Entergy, which owns the reactors, insists that the plant was safe as built and still is.
FUSE also charged that Entergy has failed to submit an adequate plan for maintaining safety at the plant as its components age. The operators are promising merely to reach agreement later, thereby limiting public input, the group said.
But James Steets, a spokesman for Entergy, said in a telephone interview that it was in the nature of such maintenance plans that they evolved as the plant aged, and that “you never finish.”
Entergy bought Indian Point 2 from Consolidated Edison and Indian Point 3 from the New York Power Authority. The reactors are now owned by separate subsidiaries of Entergy. Plant opponents have argued that this is a legal strategy to limit the corporation’s liability in the event of an accident.

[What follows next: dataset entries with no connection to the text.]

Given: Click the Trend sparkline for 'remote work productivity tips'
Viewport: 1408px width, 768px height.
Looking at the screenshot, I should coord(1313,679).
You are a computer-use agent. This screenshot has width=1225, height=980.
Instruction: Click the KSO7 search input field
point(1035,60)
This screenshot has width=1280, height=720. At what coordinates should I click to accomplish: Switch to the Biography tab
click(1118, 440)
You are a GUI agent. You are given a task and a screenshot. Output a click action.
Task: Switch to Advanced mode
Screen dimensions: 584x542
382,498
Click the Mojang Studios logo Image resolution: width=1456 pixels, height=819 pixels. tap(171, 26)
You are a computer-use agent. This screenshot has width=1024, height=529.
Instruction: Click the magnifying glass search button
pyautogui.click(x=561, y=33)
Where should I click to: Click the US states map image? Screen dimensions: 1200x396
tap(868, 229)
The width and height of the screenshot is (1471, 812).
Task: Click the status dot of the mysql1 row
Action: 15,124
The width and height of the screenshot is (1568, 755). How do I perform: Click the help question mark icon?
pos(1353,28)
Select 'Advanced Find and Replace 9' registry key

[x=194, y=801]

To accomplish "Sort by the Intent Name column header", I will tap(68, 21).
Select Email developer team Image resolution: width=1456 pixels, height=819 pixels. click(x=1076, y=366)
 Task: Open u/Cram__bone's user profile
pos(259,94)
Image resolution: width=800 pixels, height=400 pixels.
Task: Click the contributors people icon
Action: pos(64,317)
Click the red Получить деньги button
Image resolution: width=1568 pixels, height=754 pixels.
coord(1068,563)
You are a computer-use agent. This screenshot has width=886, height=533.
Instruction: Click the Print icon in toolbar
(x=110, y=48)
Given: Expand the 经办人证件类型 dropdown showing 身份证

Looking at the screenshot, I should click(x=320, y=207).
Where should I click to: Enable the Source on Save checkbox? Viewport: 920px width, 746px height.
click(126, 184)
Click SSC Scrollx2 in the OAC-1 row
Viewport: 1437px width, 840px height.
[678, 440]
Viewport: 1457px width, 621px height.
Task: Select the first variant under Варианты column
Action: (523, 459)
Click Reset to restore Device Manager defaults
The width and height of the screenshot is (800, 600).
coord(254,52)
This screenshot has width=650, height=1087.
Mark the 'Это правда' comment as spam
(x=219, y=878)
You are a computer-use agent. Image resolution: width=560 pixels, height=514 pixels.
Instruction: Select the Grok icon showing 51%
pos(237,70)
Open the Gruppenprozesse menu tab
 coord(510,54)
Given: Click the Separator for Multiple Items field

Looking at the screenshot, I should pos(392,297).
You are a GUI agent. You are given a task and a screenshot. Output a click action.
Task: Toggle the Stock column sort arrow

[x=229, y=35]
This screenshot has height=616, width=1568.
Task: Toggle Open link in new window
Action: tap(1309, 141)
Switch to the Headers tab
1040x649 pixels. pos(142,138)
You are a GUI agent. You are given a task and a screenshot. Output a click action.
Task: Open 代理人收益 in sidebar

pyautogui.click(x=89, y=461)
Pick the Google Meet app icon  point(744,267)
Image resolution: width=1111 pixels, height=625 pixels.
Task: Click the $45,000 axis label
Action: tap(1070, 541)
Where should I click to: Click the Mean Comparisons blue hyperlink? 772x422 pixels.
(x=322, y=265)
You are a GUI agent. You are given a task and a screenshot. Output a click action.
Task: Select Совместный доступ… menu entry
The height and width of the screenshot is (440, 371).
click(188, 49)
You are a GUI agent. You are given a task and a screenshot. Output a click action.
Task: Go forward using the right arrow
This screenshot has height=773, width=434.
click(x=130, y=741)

They now contend that because the reactors are separately held, Entergy cannot submit one application for renewal of both licenses. The opponents also note that while the two plants are of similar design, construction was managed by different engineering companies.
The application, according to FUSE, “creates an avalanche of a mixing of safety, technical and environmental issues caused by comingling.”
But Entergy, the first operator at the site to run both reactors, has been trying to integrate their operations. Mr. Steets said that the differences in the plants were accounted for in the details of the application for the extension, and that Entergy was seeking, for financial reasons, to bring them under the ownership of a single subsidiary.”